Clinton plan to cut drug costs gets shrugs


Associated Press

WASHINGTON

Hillary Rodham Clinton’s plan to rein in prescription drug prices by reshaping how drug makers do business is being met by skepticism within the industry.

Pharmaceutical experts are mostly shrugging off the proposal from the Democratic presidential candidate, which she outlined Tuesday at a forum in Iowa. They point out that some of the ideas have been rejected repeatedly by Congress over the past 20 years.

The Clinton plan includes a combination of proposals long pursued by Democrats, such as cheaper drug imports from abroad and permitting Medicare to negotiate drug prices with companies. It adds some newer ideas, including requiring drug makers to invest a set portion of profits into research, rather than TV and print advertisements.

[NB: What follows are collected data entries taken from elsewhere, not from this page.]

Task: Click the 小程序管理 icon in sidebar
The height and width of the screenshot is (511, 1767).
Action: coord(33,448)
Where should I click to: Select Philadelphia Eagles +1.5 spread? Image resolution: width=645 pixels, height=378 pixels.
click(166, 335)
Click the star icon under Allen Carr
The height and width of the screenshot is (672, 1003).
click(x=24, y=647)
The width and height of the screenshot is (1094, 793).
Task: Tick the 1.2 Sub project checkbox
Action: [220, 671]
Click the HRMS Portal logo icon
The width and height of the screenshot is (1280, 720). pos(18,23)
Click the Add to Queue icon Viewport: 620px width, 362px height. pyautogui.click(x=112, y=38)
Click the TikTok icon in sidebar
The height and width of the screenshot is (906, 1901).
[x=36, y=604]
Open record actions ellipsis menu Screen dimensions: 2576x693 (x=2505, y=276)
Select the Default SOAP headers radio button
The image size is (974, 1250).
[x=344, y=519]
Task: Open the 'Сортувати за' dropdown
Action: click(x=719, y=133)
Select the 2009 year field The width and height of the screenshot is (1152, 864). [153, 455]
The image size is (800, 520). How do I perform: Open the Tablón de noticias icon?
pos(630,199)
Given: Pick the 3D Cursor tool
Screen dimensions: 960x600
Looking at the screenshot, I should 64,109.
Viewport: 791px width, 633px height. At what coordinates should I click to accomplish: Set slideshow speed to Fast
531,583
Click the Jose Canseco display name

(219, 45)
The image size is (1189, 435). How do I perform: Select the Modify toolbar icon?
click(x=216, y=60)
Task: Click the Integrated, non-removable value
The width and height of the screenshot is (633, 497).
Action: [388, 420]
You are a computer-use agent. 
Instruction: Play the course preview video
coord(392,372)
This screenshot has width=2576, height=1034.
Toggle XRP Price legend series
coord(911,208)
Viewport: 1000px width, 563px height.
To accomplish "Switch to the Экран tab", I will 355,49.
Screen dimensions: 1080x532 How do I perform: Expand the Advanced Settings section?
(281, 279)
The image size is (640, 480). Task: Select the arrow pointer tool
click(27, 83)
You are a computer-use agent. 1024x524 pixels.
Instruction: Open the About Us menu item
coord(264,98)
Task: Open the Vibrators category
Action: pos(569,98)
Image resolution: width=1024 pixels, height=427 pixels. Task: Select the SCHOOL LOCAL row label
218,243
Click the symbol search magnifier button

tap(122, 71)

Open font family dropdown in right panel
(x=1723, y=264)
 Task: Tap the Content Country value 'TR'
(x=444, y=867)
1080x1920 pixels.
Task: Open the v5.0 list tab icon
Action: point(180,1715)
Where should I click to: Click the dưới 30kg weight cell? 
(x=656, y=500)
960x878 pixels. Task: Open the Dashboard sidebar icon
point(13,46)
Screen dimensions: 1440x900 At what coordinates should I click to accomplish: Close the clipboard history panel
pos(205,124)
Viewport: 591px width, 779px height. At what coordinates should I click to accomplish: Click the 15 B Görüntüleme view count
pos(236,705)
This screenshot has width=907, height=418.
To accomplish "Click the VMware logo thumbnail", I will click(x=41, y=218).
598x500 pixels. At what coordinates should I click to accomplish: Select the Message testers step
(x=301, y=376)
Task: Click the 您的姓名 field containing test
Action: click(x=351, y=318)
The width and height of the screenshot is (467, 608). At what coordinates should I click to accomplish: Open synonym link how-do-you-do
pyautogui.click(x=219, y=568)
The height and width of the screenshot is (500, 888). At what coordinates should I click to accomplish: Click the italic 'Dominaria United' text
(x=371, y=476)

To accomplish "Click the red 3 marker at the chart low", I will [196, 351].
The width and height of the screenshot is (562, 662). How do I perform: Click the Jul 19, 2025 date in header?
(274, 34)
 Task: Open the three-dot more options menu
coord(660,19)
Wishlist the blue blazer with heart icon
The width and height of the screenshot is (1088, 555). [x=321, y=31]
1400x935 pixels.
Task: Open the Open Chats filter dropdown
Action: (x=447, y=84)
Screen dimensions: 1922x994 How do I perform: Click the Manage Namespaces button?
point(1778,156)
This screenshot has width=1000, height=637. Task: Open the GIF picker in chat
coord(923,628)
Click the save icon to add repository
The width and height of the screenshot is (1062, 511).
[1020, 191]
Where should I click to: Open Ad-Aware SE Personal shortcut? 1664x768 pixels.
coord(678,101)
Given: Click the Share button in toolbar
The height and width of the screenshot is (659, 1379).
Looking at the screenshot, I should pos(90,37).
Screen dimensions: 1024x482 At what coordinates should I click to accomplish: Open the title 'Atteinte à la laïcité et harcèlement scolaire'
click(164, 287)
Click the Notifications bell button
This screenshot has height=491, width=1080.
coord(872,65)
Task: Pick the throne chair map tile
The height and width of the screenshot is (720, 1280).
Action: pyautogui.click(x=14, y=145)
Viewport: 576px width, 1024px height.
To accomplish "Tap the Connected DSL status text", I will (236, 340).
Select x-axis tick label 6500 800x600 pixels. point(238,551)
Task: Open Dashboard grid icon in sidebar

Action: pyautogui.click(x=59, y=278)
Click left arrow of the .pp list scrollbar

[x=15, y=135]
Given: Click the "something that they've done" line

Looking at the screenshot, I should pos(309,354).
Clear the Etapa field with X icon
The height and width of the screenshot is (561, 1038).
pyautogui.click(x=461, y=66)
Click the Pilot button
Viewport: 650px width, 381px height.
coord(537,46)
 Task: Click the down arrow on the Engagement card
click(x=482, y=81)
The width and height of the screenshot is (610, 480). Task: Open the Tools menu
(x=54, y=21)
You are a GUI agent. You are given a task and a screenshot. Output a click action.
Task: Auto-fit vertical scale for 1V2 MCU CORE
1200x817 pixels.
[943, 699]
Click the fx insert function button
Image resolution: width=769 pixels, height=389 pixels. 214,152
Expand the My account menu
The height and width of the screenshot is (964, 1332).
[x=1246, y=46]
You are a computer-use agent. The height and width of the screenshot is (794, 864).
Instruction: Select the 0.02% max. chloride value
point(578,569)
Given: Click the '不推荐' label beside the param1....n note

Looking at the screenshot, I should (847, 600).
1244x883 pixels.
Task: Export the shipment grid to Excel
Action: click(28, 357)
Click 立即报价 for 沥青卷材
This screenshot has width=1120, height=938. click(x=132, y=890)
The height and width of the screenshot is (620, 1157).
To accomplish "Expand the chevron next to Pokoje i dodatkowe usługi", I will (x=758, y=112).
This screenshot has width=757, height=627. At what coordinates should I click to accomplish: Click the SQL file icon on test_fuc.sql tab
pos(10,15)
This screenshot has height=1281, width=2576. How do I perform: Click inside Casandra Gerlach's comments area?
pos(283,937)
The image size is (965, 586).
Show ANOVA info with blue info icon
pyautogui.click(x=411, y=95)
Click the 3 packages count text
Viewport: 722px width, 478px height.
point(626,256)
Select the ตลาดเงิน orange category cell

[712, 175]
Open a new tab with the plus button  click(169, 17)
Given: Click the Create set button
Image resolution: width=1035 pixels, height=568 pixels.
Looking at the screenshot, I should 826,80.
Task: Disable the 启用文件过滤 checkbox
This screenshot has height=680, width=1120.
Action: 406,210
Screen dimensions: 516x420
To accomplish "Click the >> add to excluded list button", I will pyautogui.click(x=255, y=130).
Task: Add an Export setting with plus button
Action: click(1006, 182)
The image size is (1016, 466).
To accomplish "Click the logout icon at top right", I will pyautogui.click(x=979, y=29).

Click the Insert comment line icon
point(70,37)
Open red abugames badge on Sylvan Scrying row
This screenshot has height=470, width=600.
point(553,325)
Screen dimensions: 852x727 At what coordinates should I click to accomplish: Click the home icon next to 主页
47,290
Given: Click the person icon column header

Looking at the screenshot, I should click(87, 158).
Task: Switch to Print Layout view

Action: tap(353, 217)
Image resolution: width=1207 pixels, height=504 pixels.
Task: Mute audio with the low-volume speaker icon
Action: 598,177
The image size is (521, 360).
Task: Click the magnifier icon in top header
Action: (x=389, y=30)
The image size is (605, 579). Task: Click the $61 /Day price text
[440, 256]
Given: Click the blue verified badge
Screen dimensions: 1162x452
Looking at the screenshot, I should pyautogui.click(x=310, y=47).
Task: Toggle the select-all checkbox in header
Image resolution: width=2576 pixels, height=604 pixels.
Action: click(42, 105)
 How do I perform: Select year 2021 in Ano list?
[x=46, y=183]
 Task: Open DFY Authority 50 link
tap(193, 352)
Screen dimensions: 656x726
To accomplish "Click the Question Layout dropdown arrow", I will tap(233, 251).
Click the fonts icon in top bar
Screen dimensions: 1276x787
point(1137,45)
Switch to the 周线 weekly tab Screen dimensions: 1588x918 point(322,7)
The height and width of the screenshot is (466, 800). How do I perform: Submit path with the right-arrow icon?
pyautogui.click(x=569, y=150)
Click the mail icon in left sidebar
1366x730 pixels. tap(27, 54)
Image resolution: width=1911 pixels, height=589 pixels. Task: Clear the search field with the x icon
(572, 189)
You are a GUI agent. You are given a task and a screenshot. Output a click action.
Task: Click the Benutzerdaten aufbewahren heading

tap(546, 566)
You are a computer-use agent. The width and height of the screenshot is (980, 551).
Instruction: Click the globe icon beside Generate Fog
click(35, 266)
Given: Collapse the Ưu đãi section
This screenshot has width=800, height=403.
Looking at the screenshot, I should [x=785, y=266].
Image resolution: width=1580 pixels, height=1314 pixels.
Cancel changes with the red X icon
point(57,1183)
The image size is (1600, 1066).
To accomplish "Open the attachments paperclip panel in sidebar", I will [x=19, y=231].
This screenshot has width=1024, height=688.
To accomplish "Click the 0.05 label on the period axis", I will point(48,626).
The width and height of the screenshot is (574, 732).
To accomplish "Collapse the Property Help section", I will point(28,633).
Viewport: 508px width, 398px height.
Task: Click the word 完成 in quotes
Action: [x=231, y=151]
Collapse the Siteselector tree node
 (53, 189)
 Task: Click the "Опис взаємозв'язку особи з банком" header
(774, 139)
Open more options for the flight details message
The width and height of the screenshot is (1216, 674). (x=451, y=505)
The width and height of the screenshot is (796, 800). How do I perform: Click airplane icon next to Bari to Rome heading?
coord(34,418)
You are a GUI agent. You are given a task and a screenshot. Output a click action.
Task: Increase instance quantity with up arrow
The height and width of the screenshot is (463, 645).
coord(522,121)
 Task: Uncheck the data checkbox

The announcement comes amid growing consumer worries about prescription- medication costs, which grew an estimated 12.6 percent last year, according to the federal government.

More than 70 percent of Americans think drug costs are unreasonable and favor limiting what drug companies can charge for medicines that treat serious illnesses, according to a recent poll from the nonpartisan Kaiser Family Foundation.

But even with broad public support, industry experts say price restrictions are unlikely to make their way through Congress, which is expected to remain in Republican hands.

“You have to look at this as a rhetorical statement because these are proposals that have been roundly rejected by the Congress repeatedly,” said Dan Mendelson, president of Avalere health consultants, who served in the Clinton White House during the 1990s.

Other industry watchers said the plan appeared aimed at neutralizing competition from Clinton’s chief rival for the Democratic nomination, Vermont Sen. Bernie Sanders, who has been railing against high drug prices for about a year.